EXERCISE AIM:
Take the lines from the one with "Given: Click the" to the end of the listing, both ends included, and quote them exactly, leaving pictures out.

AVAILABLE DATA:
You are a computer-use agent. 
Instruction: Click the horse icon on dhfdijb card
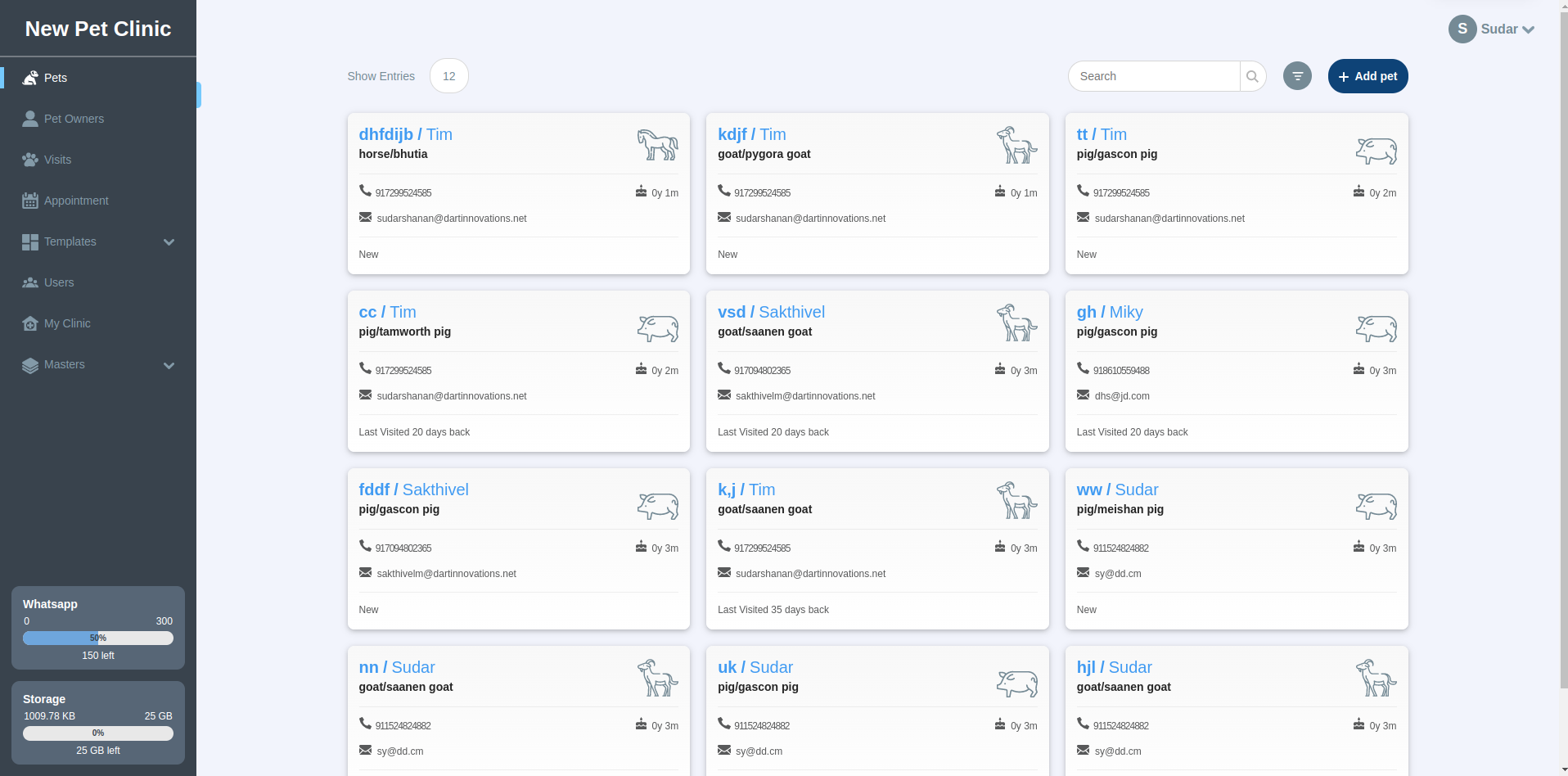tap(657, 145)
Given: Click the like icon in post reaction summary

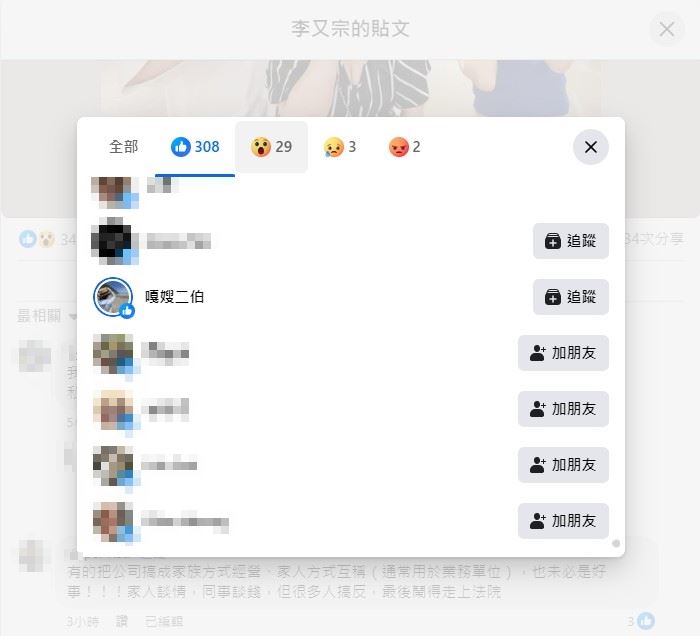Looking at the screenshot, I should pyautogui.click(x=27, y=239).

RESPONSE TO THE EXERCISE:
Given: Click the like icon in post reaction summary

Looking at the screenshot, I should pyautogui.click(x=27, y=239).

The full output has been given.